Our hedgie used to do that too!! My boyfriend was convinced she was biting her nails while hidden in the blanket, but I don't think that was it! She doesnt do it now as much now that she's older (1.5 year), but ill occasionaly hear it when she's snuggled up after bath time. I think you might be right, that its a happy noise. Maybe like cats purring.


----------



## Draenog (Feb 27, 2012)

FamilyOfExotics said:


> Soo I did some more research and I think I found out what it might be! Its a ticking sound, and he only does it when he seems comfortable. I read that its a happy sound! I really hope thats what it is. If not, please inform me!
> 
> And I'm sorry for not doing more thorough research! I kind of jump the gun sometimes :roll:


Mine makes the same kind of sound when he's comfortable.  When he's really content, he purrs like a cat.
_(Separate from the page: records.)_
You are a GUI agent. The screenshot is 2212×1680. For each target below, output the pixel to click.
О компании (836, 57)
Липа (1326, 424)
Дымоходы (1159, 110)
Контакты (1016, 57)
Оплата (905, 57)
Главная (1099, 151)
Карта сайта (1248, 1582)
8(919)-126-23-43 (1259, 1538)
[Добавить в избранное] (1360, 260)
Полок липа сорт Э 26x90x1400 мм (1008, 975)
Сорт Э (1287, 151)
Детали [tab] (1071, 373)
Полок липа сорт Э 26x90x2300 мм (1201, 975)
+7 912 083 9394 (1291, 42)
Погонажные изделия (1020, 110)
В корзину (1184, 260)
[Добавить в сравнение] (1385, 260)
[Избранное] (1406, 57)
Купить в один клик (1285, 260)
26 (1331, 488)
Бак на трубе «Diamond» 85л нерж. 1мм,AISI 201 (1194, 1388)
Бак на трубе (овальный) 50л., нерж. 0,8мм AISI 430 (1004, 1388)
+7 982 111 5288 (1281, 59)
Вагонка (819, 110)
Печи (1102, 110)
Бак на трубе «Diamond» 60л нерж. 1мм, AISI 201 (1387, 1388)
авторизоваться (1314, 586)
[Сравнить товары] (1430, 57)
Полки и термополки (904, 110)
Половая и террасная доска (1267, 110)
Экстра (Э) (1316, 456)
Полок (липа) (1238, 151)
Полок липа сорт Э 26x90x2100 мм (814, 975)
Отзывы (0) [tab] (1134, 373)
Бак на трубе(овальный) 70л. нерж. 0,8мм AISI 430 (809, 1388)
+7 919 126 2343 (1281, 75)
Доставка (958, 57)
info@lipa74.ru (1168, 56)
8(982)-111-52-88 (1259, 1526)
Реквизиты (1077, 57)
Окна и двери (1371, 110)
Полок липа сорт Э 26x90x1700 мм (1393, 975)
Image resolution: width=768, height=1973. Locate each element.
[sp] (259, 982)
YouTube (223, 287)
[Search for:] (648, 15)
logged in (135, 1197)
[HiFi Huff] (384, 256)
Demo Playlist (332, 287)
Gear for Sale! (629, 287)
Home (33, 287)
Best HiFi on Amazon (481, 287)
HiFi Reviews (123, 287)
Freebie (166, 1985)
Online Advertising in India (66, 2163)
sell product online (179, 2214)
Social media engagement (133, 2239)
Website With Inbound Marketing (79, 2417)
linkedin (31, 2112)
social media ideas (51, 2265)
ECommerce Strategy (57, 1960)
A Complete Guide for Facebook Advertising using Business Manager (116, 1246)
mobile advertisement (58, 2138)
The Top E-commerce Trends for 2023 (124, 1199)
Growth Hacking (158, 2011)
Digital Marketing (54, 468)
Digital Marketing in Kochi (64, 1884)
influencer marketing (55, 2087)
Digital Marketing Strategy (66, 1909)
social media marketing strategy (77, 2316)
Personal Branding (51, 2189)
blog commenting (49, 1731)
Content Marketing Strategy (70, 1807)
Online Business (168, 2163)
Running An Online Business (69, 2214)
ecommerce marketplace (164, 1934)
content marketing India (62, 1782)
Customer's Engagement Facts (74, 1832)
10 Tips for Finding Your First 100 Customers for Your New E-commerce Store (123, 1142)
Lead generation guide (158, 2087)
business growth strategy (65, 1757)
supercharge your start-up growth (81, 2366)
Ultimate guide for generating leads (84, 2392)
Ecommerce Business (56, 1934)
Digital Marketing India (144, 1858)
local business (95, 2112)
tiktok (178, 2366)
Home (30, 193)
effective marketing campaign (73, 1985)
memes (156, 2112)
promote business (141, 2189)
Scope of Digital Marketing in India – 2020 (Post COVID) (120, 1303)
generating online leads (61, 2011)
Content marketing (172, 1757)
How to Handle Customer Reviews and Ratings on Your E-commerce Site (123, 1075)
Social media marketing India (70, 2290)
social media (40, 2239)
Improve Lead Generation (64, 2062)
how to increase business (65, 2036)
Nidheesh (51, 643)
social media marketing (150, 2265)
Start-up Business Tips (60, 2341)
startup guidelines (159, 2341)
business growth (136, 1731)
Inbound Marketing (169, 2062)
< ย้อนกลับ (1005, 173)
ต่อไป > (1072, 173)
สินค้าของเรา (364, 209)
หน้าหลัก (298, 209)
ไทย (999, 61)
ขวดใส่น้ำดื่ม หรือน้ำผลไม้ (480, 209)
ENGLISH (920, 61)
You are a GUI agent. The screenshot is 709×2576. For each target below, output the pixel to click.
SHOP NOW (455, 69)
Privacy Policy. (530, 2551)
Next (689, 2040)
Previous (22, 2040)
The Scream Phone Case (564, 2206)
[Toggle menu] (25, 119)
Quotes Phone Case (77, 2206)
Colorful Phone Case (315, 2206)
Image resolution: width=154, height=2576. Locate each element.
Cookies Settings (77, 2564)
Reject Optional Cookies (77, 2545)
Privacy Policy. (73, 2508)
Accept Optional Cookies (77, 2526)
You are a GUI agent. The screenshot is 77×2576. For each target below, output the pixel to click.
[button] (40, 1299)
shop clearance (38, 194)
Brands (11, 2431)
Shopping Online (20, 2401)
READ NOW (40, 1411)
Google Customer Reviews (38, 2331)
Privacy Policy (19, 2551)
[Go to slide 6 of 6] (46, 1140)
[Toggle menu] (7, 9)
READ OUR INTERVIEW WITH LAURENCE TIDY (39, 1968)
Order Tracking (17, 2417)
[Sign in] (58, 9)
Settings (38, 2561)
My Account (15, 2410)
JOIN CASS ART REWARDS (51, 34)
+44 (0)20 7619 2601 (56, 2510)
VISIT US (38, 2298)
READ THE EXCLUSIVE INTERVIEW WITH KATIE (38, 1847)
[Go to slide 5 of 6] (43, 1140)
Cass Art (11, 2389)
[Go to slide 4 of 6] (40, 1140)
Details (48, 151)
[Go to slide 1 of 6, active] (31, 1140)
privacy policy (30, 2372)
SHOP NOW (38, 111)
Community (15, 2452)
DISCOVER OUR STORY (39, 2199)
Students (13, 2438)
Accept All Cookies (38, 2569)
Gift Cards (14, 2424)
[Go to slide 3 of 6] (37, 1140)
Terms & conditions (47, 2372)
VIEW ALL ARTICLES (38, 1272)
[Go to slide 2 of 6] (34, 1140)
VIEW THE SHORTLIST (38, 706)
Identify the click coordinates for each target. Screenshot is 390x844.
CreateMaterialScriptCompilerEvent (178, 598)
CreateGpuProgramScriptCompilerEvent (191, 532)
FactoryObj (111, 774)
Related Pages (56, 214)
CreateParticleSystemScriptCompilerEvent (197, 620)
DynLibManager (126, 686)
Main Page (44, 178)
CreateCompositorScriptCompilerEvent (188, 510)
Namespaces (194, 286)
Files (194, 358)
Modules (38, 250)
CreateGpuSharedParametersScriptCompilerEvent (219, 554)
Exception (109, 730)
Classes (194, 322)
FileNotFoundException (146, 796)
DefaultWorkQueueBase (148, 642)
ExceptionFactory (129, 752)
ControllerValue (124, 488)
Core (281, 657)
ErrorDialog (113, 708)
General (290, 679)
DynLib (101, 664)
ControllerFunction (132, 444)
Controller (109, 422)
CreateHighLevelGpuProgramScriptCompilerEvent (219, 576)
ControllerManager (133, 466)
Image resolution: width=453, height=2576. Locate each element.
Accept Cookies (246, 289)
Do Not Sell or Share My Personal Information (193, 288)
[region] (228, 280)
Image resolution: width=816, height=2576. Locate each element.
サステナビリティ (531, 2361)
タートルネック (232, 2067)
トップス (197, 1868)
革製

But I don't hear that often. He always makes the "clicking" sound right before he dozes off to sleep on my lap but he really saves the purring for special occasions it seems (I've heard him purr a few times when he was eating :lol: and even when he was wheeling! And a couple of times when I had him on my lap.)


----------



## moxieberry (Nov 30, 2011)

Yup, it's a happy sound. I call it "ticking", kind of like a clock. Some of ours also purr as well.


----------



## Sfenn (Dec 23, 2017)

Sven always does this right after a bath when I swaddle him up and hold him up to my chest or lightly bounce him. Not all hedgies do it so a lot of owners may think what you're describing is popping but it definitely isn't. It's a sign or comfort and happiness.


----------



## SquirtleSquirt (May 9, 2016)

Please do not post on old threads. This thread is 6 years old.


----------